Most sources I located agree that early variations of the dried meat can be traced back to ancient Egyptians. Archeological records show that this form of preserved food is often found in ancient tombs, some of which actually remained intact.
The jerky we are familiar with today probably started with the indigenous societies around present day Peru. Called Ch’arki, in this area, the word literally translates as “burnt meat.” Sounds yummy, huh? These Andean people dried meat in the hot sun then froze it during cold nights, an ideal high-altitude climate for this process. It was usually prepared with the bones still intact and made from such animals as llamas and alpacas. The earliest records of ch’arki, date back to the early 1550s.
Early Native American tribes made a version of beef jerky too, though in a slightly different form. They combined mixed berries, fat, and ground meat to make concentrated small cakes. You’ve heard of Pemmican? The combination of fat and dry meat created nutritious food that traveled well and lasted a long time, sustaining them through winter months. Buffalo was the main source for Pemmican, but it was made with wild game as well.

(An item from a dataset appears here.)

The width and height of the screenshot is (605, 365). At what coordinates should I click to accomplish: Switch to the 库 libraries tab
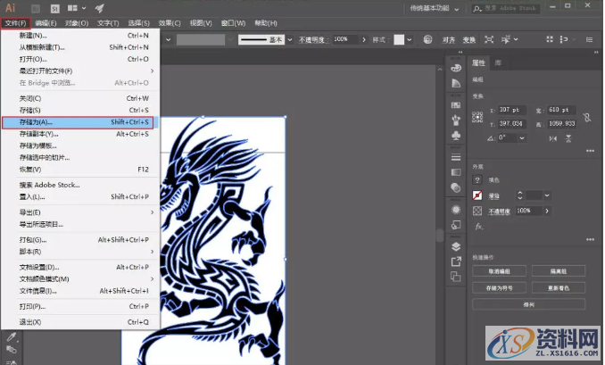[x=498, y=62]

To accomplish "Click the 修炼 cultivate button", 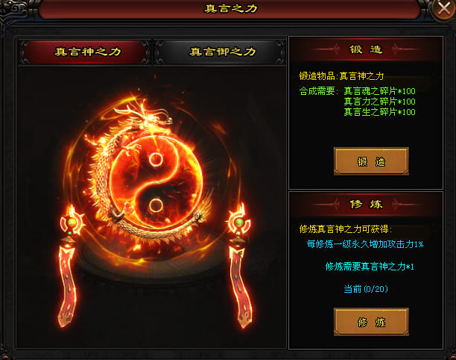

As anyone who’s watched a western movie or read a Louis L’Amour book knows, cowboys carried jerky or salted beef when they were moving cattle. The cowboys prepared the beef jerky through a variety of techniques that included sun-drying, smoking, and salting. They would slaughter the animal—cattle, bison, deer, elk, or antelope—and strip or jerk the meat.And there you have it. Next time you buy a package of jerky, or maybe even make your own, give a thought to its importance in our history and credit some ancient Egyptian or Andean for this remarkable product.
What about you? Do you enjoy this popular Americanized snack? I hear it’s actually pretty healthy. Has anybody ever made their own jerky? I’d love to hear how it went.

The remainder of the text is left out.